┌──

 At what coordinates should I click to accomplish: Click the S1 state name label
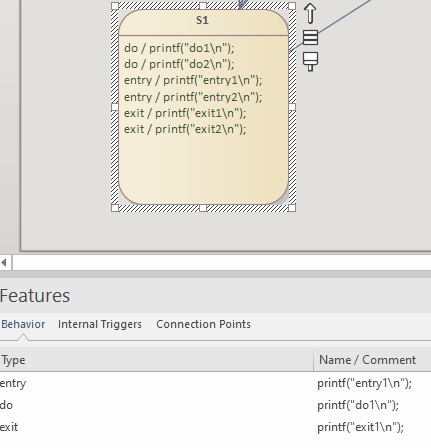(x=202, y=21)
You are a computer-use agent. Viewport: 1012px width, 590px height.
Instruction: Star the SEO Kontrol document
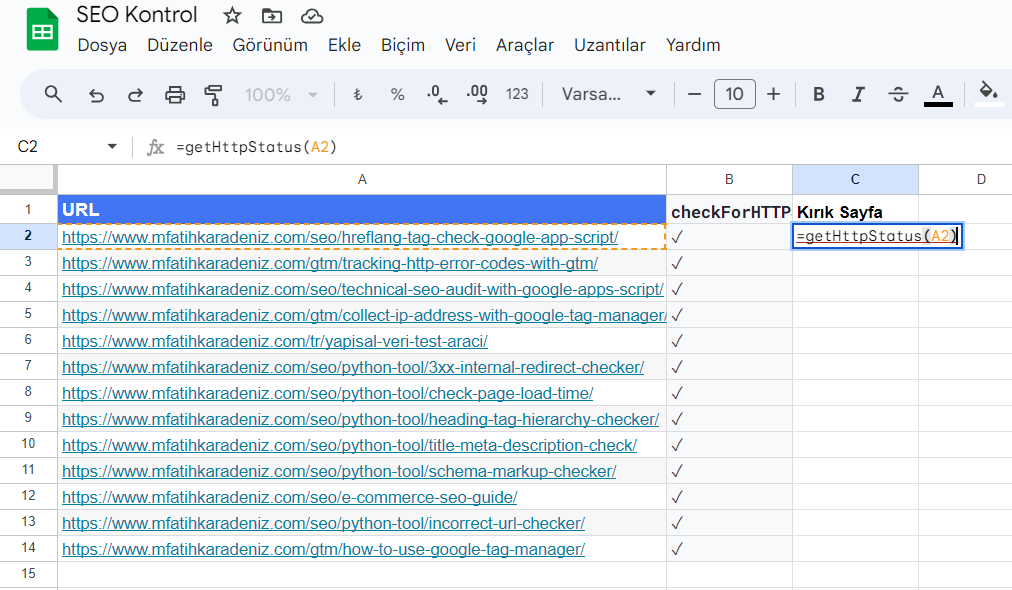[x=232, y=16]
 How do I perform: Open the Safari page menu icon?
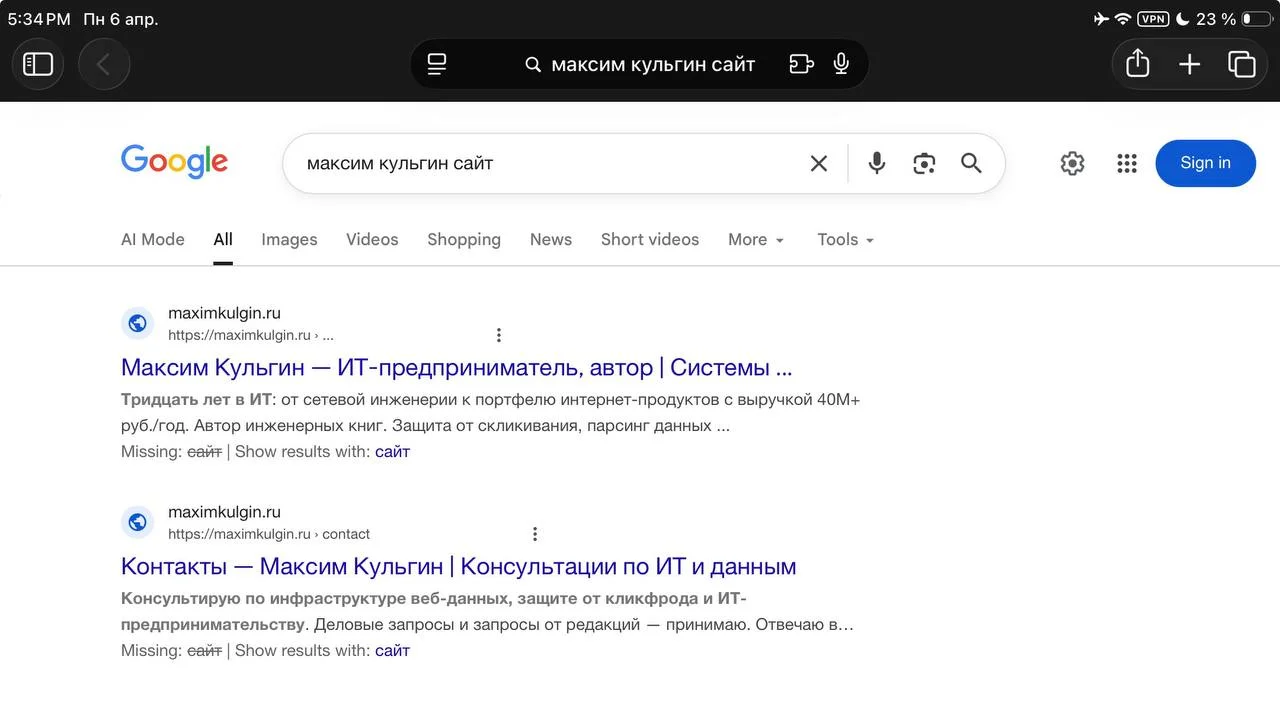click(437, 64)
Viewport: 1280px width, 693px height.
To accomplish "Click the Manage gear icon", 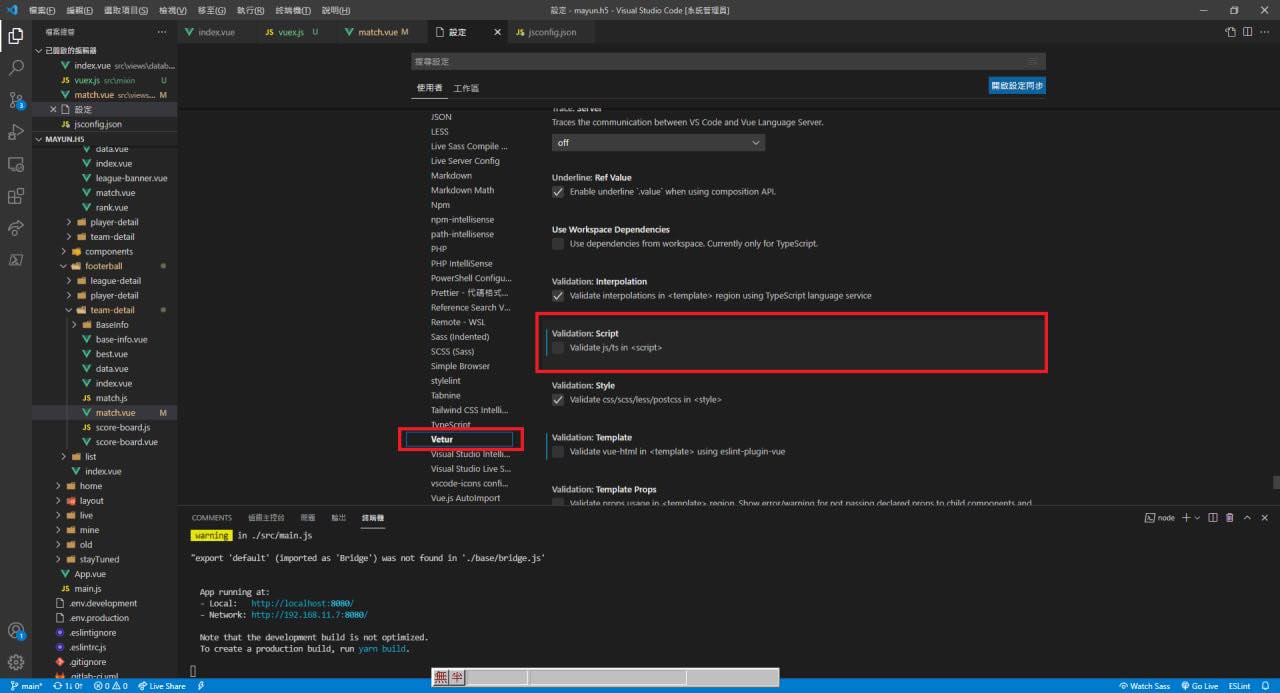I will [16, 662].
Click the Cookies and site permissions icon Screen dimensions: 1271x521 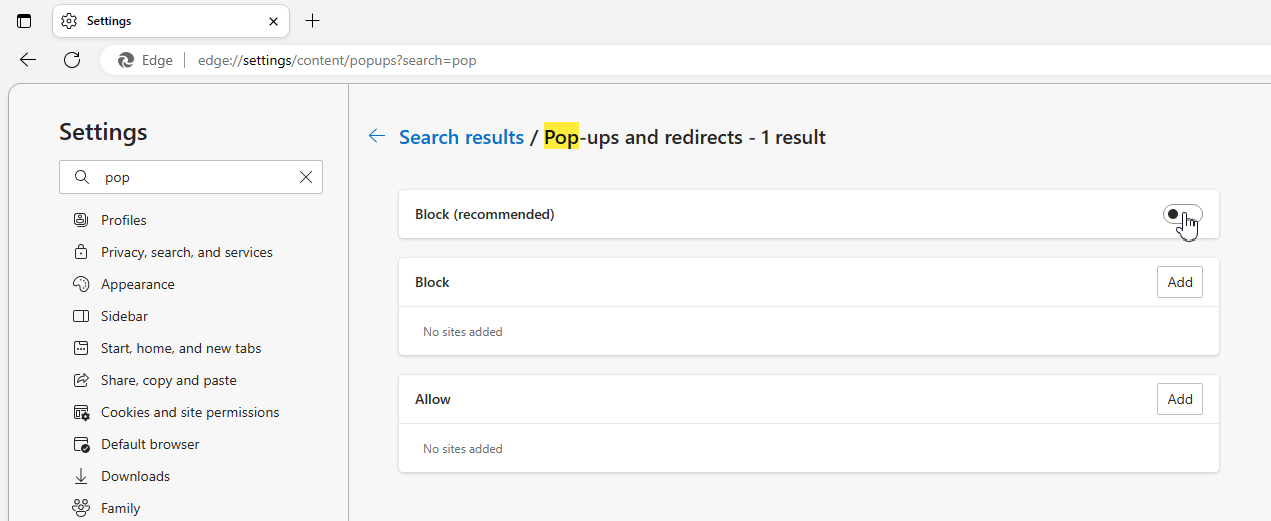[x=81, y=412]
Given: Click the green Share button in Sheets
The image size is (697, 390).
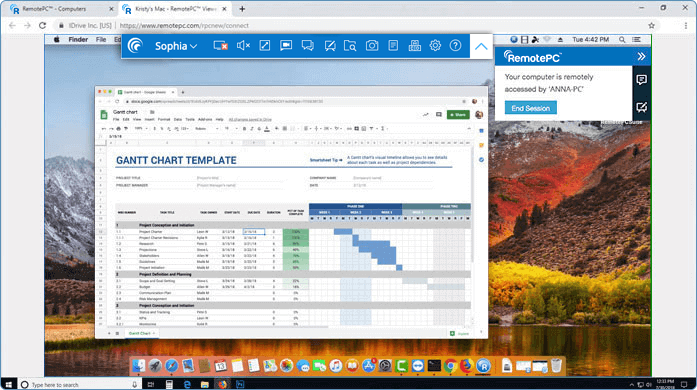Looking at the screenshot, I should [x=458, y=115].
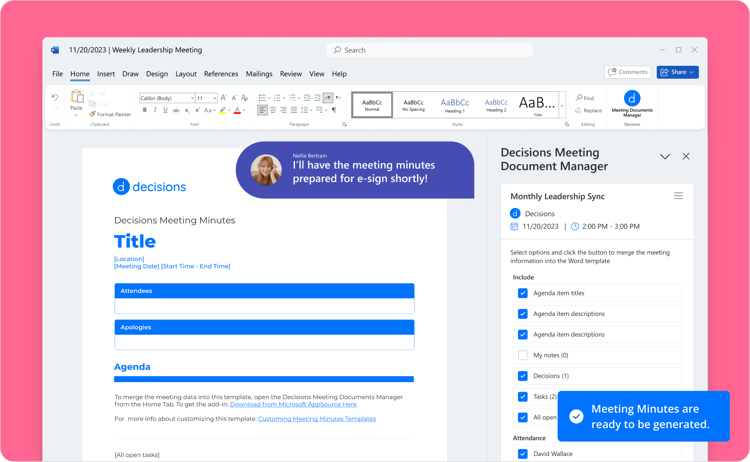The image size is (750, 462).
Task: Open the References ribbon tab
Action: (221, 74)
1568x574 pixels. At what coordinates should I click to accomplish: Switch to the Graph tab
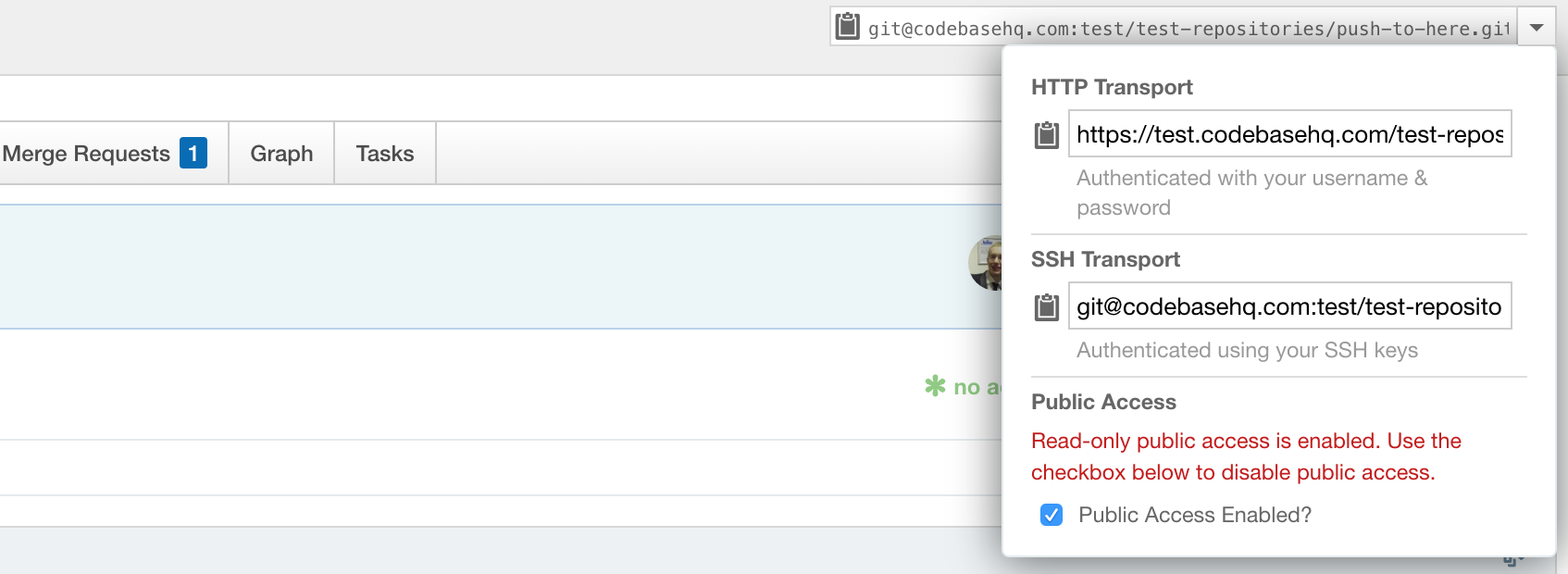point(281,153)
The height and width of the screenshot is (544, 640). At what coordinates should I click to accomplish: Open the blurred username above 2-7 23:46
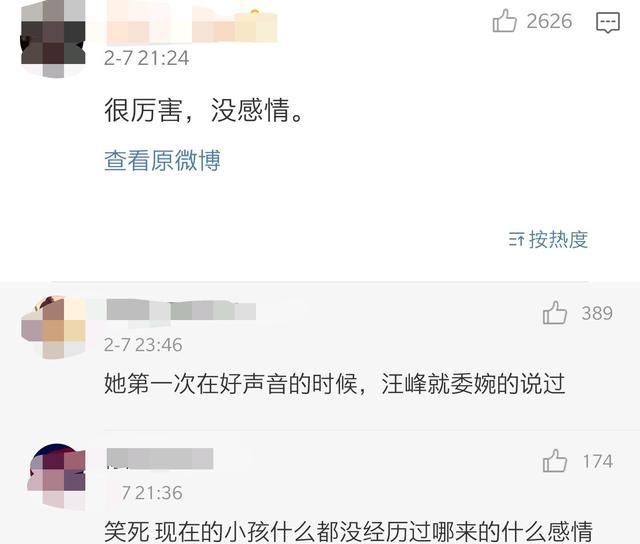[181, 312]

└──

Exercise goal =>
Above are the records. Identify each line that contains the word "Viewport".

Response area =>
You are a computer-use agent. Viewport: 1012px width, 590px height.
Viewport: 1280px width, 693px height.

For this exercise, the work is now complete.